Covered in ash and dirt, the pattern was revealed on the smooth face of the flake when it was washed under a tap.
Three lines running in one direction are crossed by six lines going in the other direction.
“The drawing that is on [the stone flake] would have been bigger,” Professor Henshilwood said. “It would have extended on to the rest of the grindstone, or at least part of the rest of the grindstone.”
The team then spent the next seven years analysing the origins of the pattern.
How do we know it was intentionally created by humans?
First they had be certain this wasn’t a geological feature such as a vein of iron oxide in the rock.
Archaeologists working inside Blombos Cave unearthed the stone flake in 2011. Photo: ABC/Magnus Haaland
Microscopic and chemical analysis revealed the red lines were ochre sitting on top of the rock.
Then they recreated the flakes, paints and crayons to see how the marks were created.
The lines on the flake were identical to the ones they drew with ochre crayons.
“We could even see the direction in which the lines had been made,” Professor Henshilwood said.
“As you pull the pencil over the surface, the tiny protrusions on the surface cause a small pocket of ochre powder to be left behind.”
While he wouldn’t call the drawing art, Professor Henshilwood believes the cross-hatch design has been an important symbol throughout human history.
“It almost seems to me like that perhaps that cross hatching is an image that the human brain seems to be able to create quite easily,” he said.
#ButWhatDoesItMean?
It is possible our early ancestors could have created ochre line designs 70,000 years ago, Australian rock art expert Paul Taçon of Griffith University said.
“The real question is what does this mean?” Professor Taçon, who was not involved in the research, said.
“These [marks] aren’t comparable to the hand stencils or paintings of animals that we find in later caves in Europe and South-East Asia, however it does suggest – along with all the other evidence from Blombos – that people were engaging in art-like activity.”
Cross-hatch designs are not just the domain of modern humans. Engravings have also been found in Neanderthal sites and on 500,000-year-old shells on the Indonesian island of Java, which pre-date modern humans.

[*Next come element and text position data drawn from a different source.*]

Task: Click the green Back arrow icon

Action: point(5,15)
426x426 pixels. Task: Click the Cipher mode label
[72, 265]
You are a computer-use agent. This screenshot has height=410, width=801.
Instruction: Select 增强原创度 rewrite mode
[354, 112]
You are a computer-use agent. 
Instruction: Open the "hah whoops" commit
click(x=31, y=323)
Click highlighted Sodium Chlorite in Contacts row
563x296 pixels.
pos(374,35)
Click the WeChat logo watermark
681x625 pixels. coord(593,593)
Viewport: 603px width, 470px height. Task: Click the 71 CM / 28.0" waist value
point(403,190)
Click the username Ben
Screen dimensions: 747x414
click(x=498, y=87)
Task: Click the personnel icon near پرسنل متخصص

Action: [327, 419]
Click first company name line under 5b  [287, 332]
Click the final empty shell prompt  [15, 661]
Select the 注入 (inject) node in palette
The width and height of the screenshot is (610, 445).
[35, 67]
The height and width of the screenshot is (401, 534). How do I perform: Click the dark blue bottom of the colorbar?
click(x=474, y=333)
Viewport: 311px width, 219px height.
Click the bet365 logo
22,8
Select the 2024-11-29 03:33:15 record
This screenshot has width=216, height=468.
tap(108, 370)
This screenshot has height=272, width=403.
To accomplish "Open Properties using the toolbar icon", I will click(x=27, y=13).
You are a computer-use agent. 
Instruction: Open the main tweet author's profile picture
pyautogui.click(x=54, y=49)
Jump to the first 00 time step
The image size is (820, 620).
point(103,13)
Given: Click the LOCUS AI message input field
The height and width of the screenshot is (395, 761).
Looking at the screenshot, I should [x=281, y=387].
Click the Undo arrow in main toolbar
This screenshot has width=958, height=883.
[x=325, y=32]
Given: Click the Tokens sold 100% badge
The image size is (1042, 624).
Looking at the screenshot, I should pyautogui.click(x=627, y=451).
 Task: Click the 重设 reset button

There are also 63,000-year-old ochre markings attributed to Neanderthals in three Spanish caves, but the dates and composition of these markings have recently been questioned by some archaeologists.
While these basic line designs might be a step on the way to creating art, Professor Taçon said the real clincher would be the discovery of carved ochre, wood or ivory in the form of a human or animal.
“If we had that then we would have fully fledged art and symbolic behaviour being demonstrated at this very early age,” he said.